Fui quindi internata a mia insaputa, e nemmeno io sapevo dell’esistenza degli ospedali psichiatrici perché non li avevo mai veduti, ma quando mi ci trovai nel mezzo credo che impazzii sul momento stesso in quanto mi resi conto di essere entrata in un labirinto dal quale avrei fatto molta fatica ad uscire.
Improvvisamente, come nelle favole, tutti i parenti scomparvero.
La sera vennero abbassate le sbarre di protezione e si produsse un caos infernale. Dai miei visceri partì un urlo lancinante, una invocazione spasmodica diretta ai miei figli e mi misi a urlare e a calcare con tutta la forza che avevo dentro, con il risultato che fui legata e martellata di iniezioni calmanti. Ma, non era forse la mia una ribellione umana? Non chiedevo io di entrare nel mondo che mi apparteneva? Perché quella ribellione fu scambiata per un atto di insubordinazione?
Un po’ per l’effetto delle medicine e un pò per il grave shock che avevo subito, rimasi in stato di coma per tre giorni e avvertivo solo qualche voce, ma la paura era scomparsa e mi sentivo rassegnata alla morte.
Dopo qualche giorno mio marito venne a prendermi, ma io non volli seguirlo. Avevo imparato a riconoscere in lui un nemico e poi ero così debole e confusa che a casa non avrei potuto far nulla. E quella dissero che era stata una mia seconda scelta, scelta che pagai con dieci anni di coercitiva punizione.

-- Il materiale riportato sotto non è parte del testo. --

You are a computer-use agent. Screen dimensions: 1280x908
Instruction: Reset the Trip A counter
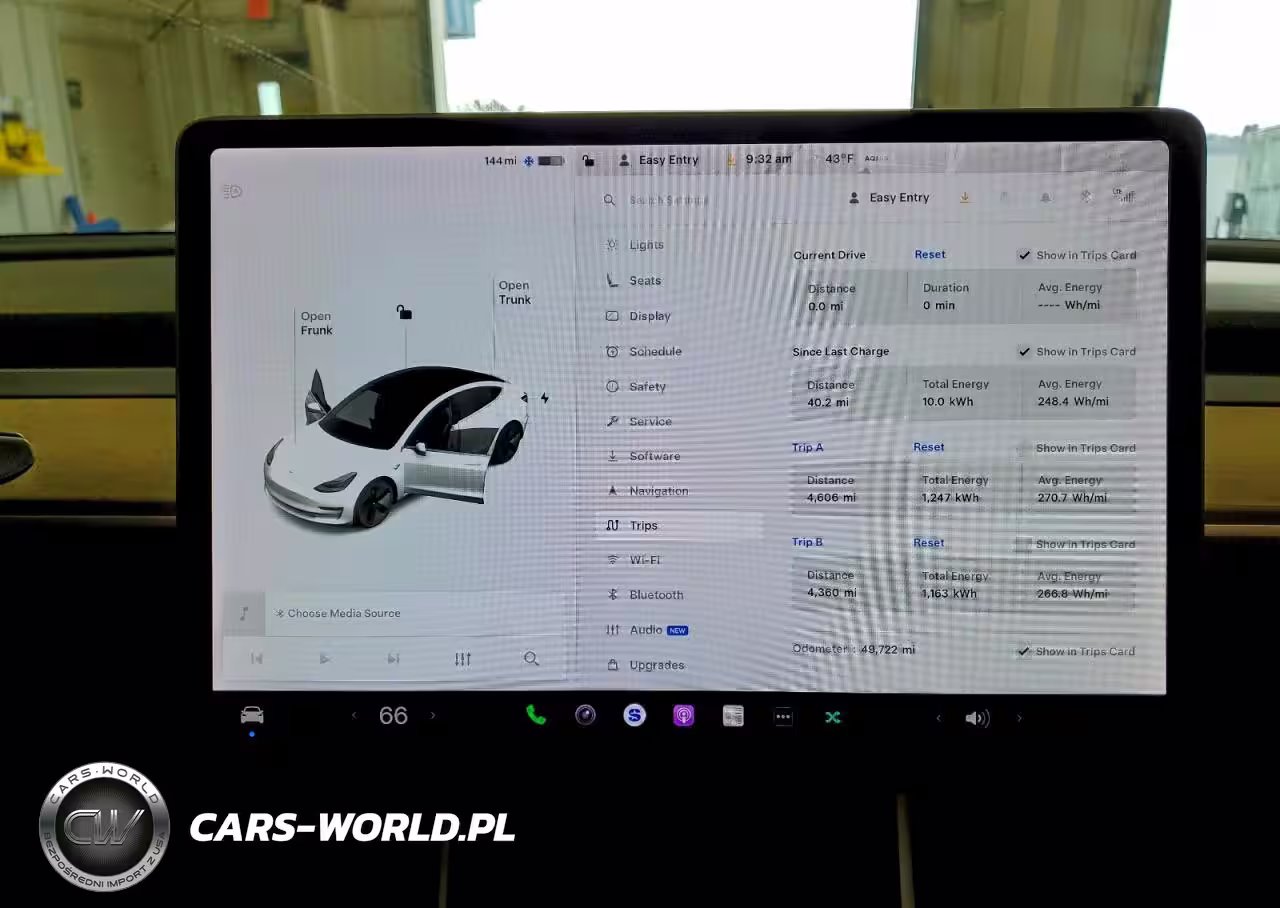(928, 447)
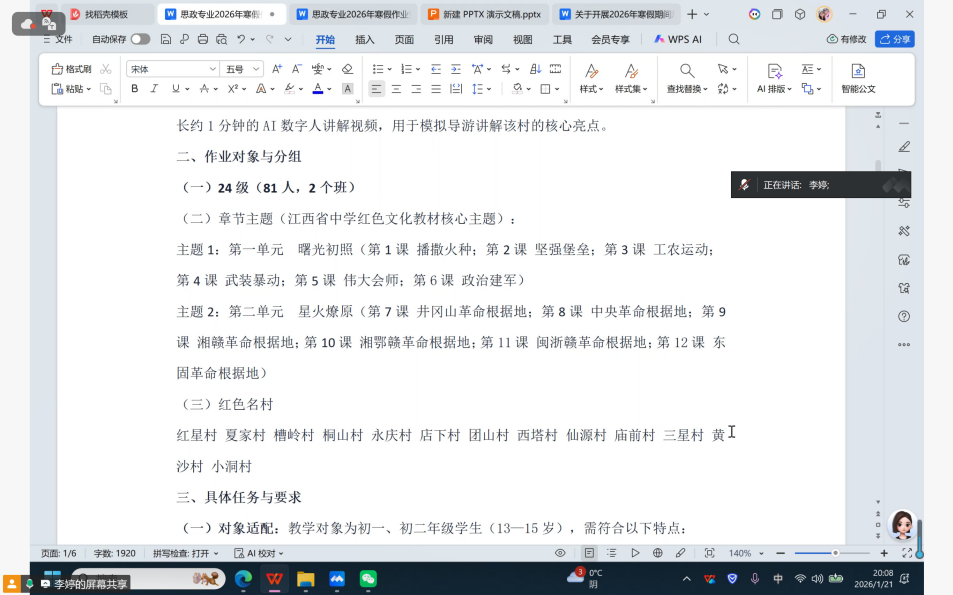Launch WeChat from the taskbar
The height and width of the screenshot is (595, 953).
[x=368, y=579]
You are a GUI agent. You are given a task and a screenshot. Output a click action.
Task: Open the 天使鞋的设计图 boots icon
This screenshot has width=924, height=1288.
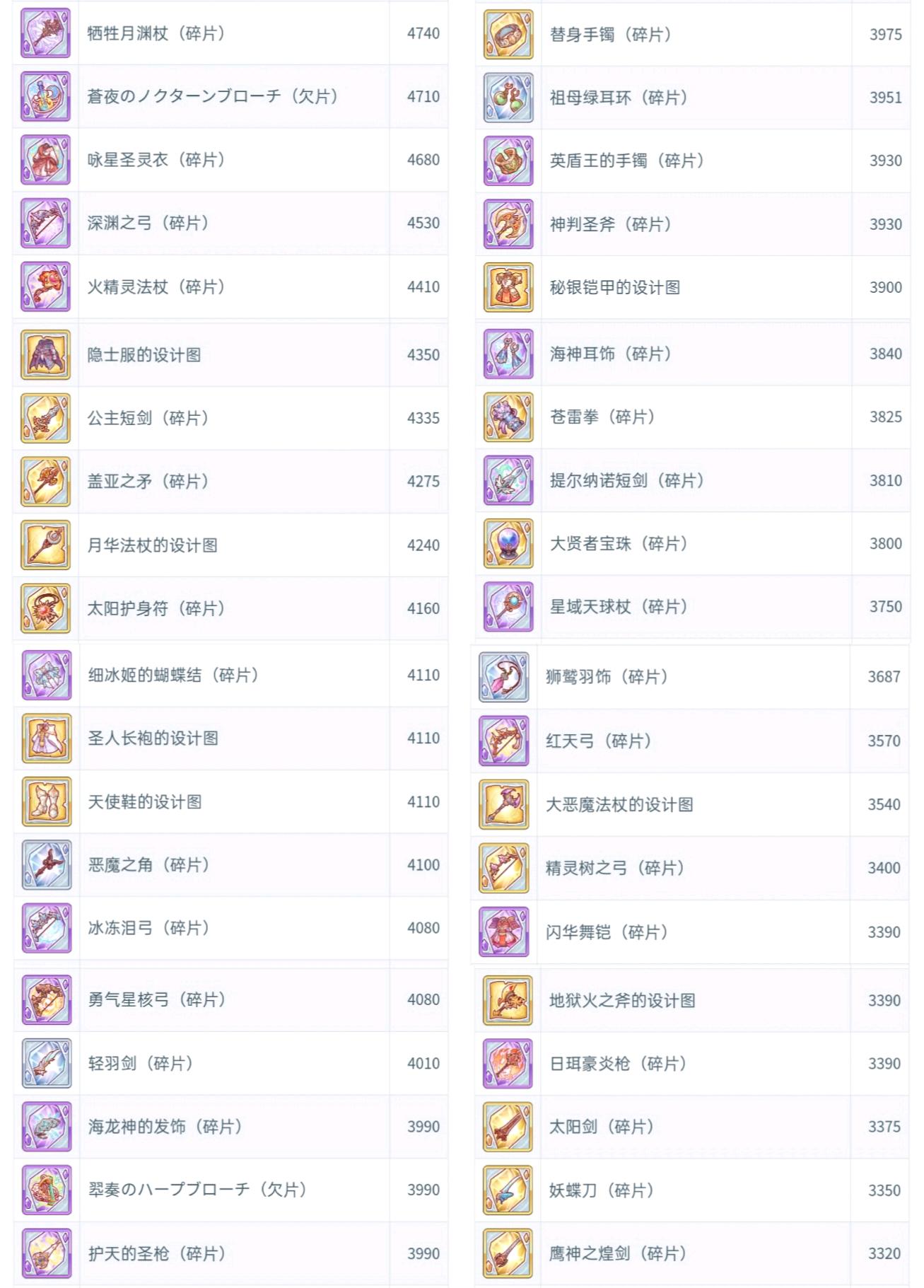pos(47,801)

Nel centro del giardino c’era anche un’altra appendice dell’ospedale: il ricovero delle cavie, dove si facevano continue ricerche sul cervello umano.
Io mi sono addentrata in quel posto poche volte, quanto basta per provarne un orrore incredibile. Bestie lobotomizzate, castrate e, dappertutto, un senso di innaturale forza malvagia, ridotta al massimo della sua violenza. Certe bestie, sotto i veleni delle medicine, avevano perso del tutto la loro identità. E dei gatti parevano tigri feroci, dei topolini erano presi da sindromi strane che li facevano girare su se stessi senza posa alcuna né alcun senso di conservazione.
L’uomo che dirigeva questo brutto traffico era un po’ eguale alle sue bestie, pareva un lobotomizzato; unto e untuoso, cercava di arraffare qualche malata per portarla di sotto per “montarla”, come diceva lui.
A me faceva talmente ribrezzo che una volta giunsi a sputargli in faccia. La cosa non me la perdonò più, e ogni volta che passavo di lì mi guardava con aria sempre più torva.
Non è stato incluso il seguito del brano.